» **Exercise instructions**: Taking the line with "Task: Open the Мой компьютер desktop icon" as the first and the last line of the listing as the final one, please copy exactly those lines and no others, without pictures.

» **Information**:

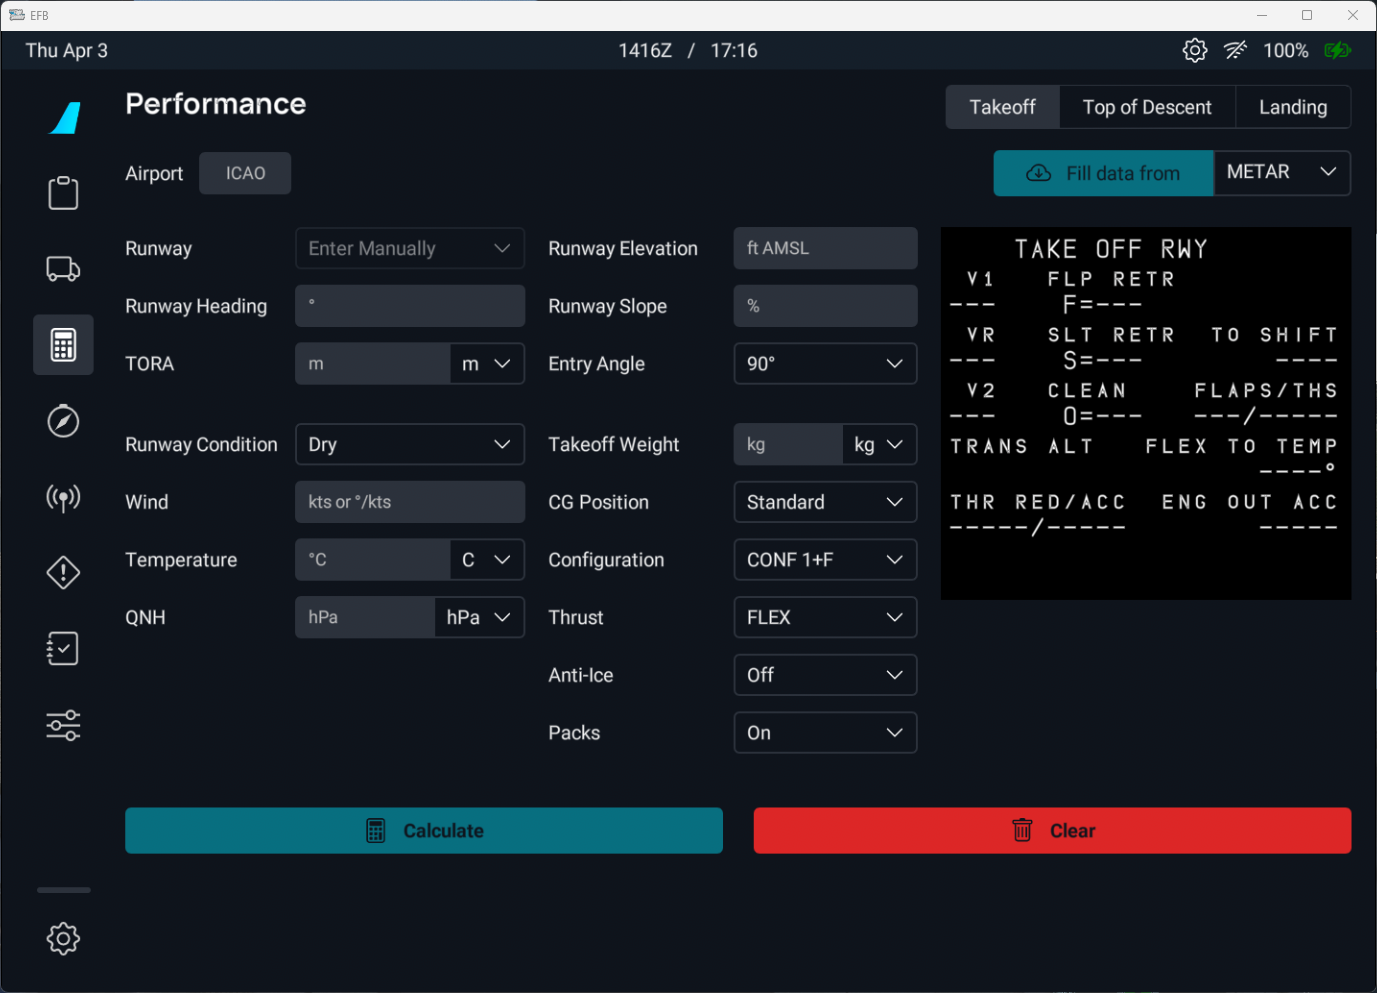Open the Dispatch truck icon in sidebar

pos(63,269)
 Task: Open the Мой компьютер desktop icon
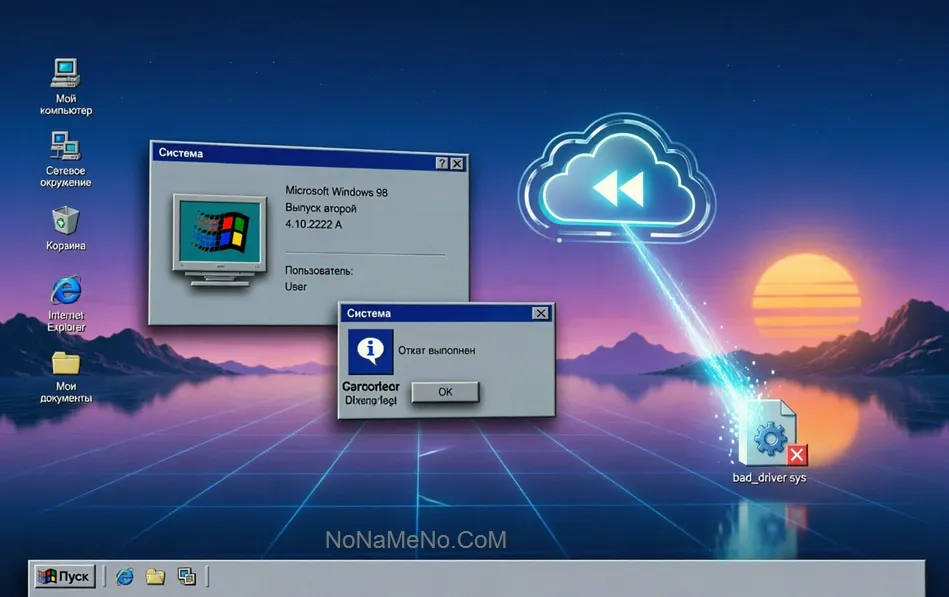pyautogui.click(x=65, y=86)
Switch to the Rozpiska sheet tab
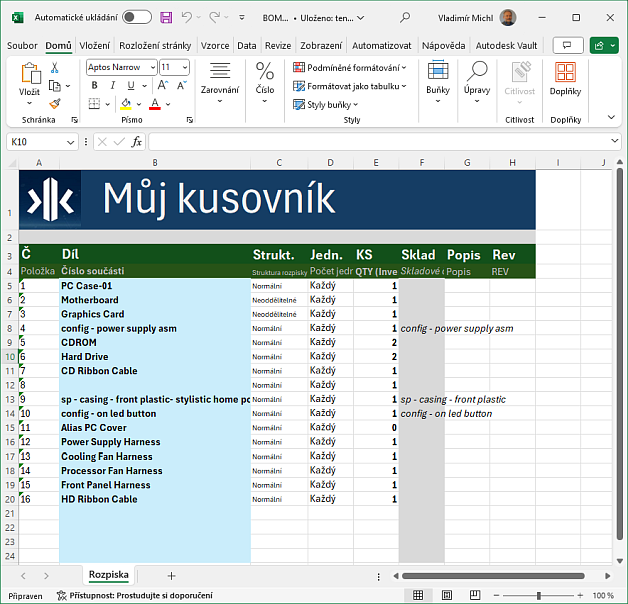 108,575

» **Problem solution**:
 Task: Open the Мой компьютер desktop icon
pyautogui.click(x=65, y=86)
Switch to the Rozpiska sheet tab
 108,575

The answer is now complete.